This line in their article summarizes their take: “A close look at the group reveals a house in disorder—with sweetheart contracts, document fudging and unexplained departures of top officials.”

In full disclosure, NPQ has published several pieces on NeighborWorks in the past, particularly articles about NW’s foreclosure counseling work, including its use of a direct grant from Congress for the rapid development of a nationwide foreclosure intervention and counseling program in order to bypass what it considered an ineffectual foreclosure counseling structure in HUD. Some of our notable articles include this commentary on nonprofit involvement in the subprime mortgage crisis, another piece on NW’s rapid development of the program to distribute $130 million in foreclosure counseling assistance, and this brief note about NW’s work helping homeowners avoid foreclosure modification scams.

The specifics that Schoenberg and Benson describe involve “at least two large jobs [awarded] to insiders without bidding, later justifying one of the contracts with a backdated memo, [and] in…another case, managers signed off on a multimillion-dollar technology deal to a recently formed contractor, which had board members in common with NeighborWorks and used the same law firm.”

The article indicates that these “management shortcomings” have led “government inspectors and Republican lawmakers…[to ask] whether the organization has delivered on its post-crisis mission of keeping Americans in their homes.”

NW spokesperson Douglas Robinson was quoted to have said that NeighborWorks took action after these managerial messes were uncovered.
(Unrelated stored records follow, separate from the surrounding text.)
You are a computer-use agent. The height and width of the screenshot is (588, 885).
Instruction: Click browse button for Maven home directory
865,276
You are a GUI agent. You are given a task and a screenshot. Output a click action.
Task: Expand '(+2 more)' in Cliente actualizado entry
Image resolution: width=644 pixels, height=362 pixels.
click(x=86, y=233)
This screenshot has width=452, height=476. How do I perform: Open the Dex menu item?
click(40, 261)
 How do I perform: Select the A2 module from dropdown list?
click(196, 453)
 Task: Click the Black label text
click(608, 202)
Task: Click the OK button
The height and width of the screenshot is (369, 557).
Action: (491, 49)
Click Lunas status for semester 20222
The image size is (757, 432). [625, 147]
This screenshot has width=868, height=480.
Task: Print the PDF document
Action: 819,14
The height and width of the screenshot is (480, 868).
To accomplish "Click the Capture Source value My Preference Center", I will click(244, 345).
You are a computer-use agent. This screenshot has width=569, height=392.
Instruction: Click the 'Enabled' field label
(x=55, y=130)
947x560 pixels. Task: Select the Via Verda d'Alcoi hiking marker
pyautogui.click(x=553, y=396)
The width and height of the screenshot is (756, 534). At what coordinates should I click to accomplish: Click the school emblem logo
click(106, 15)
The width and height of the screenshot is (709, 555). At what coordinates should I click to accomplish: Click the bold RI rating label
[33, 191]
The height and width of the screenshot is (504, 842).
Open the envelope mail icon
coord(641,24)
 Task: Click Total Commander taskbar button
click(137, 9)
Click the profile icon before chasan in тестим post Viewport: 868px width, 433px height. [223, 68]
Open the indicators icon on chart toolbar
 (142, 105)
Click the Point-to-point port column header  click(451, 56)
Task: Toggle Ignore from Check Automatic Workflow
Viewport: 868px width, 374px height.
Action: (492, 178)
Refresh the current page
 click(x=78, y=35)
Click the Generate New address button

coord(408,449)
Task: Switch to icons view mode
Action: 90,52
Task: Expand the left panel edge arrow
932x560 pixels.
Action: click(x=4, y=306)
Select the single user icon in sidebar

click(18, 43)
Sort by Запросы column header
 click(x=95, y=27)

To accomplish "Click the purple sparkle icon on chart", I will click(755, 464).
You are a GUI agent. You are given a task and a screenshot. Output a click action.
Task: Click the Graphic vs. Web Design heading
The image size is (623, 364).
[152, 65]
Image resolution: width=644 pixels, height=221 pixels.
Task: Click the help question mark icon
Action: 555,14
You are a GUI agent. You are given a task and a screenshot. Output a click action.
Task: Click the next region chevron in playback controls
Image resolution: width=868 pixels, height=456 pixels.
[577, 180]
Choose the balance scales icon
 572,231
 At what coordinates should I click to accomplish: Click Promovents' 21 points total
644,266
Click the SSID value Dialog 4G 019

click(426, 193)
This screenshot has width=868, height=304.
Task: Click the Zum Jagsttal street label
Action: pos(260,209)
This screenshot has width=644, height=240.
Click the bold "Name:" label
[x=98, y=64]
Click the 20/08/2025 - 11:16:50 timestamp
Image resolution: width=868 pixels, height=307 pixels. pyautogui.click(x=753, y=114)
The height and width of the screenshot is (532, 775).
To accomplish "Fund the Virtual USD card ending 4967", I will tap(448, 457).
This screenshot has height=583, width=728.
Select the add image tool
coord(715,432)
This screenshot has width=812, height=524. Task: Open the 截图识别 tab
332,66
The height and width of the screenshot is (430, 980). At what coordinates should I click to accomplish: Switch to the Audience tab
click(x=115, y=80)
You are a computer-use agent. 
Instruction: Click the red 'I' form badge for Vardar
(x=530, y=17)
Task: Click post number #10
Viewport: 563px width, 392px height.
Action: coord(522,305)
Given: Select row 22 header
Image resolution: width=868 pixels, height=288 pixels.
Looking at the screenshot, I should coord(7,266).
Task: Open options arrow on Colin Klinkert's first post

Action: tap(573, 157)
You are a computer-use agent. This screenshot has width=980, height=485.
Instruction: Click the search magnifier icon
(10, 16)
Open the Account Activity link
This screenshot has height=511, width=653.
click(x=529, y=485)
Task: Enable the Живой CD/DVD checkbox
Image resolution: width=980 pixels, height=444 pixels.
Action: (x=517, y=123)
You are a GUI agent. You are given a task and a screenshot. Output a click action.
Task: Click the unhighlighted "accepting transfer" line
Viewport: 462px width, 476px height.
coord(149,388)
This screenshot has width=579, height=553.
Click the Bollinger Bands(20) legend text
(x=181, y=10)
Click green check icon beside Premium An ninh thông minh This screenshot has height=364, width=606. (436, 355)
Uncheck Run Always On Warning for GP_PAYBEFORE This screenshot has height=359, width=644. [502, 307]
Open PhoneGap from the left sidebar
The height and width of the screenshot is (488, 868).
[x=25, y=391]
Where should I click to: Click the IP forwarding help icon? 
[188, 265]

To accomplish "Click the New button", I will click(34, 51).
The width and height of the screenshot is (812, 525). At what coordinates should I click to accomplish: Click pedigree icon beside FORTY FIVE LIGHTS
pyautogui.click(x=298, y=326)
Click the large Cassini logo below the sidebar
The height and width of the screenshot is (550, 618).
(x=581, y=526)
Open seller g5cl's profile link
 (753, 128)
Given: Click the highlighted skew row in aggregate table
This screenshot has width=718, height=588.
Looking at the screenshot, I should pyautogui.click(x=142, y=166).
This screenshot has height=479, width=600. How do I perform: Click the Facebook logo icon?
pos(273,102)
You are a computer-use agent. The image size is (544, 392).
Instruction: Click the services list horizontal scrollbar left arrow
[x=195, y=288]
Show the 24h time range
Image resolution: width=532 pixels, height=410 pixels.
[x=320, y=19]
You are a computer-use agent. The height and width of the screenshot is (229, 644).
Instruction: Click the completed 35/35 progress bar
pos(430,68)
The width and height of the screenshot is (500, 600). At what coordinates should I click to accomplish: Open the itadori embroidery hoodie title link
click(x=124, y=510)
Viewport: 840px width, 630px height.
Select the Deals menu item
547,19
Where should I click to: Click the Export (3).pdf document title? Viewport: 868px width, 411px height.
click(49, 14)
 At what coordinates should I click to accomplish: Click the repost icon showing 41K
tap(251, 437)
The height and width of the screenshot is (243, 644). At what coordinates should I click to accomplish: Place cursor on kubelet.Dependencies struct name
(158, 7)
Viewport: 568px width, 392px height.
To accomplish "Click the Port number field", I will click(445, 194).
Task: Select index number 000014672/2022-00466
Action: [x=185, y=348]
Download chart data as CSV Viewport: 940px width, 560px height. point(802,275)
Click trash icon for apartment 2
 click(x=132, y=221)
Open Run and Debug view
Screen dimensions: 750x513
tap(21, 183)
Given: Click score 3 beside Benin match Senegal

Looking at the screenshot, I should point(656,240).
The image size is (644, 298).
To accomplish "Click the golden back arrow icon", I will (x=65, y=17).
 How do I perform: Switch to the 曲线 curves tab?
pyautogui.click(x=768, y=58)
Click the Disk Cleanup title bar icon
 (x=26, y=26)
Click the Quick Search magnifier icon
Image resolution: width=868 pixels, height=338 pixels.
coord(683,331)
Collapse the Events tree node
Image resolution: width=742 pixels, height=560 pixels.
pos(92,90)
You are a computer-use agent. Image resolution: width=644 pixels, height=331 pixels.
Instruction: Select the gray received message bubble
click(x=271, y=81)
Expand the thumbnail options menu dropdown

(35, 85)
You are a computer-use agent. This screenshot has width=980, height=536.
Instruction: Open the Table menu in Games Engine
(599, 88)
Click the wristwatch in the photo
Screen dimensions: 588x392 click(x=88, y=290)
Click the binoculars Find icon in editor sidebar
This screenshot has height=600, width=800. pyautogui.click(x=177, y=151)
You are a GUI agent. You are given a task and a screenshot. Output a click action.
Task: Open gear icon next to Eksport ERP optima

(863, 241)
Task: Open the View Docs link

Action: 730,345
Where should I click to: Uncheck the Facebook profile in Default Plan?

Readers might assume that the departure of some senior leaders of NW might have been related to the organization’s efforts to fix the problems, though Robinson did not confirm that to Bloomberg News.

The examples that the Bloomberg News reporters cited are really two contracts that involve the kind of appearance of conflict of interest and self-dealing that NPQ often writes and rails about. One was an expensive contract with an IT firm hired to develop training software, the firm allegedly established by former NeighborWorks staff. The other was a contract with a company to do application processing that had several connections to former NW staff and board members. In both cases, there seem to have been enough warning signals of apparent or actual conflicts of interest abetted by irregularities in NeighborWorks’ procurement procedures to suggest managerial blind spots. If these two cases weren’t alone, but emblematic of larger, continuing problems, then more work is needed to clean the place up. If, as Robinson says, NW has taken corrective actions, the organization should be making sure that its internal controls—and the managerial oversight of those controls—are built up sufficiently to make sure that these kinds of problems don’t reappear.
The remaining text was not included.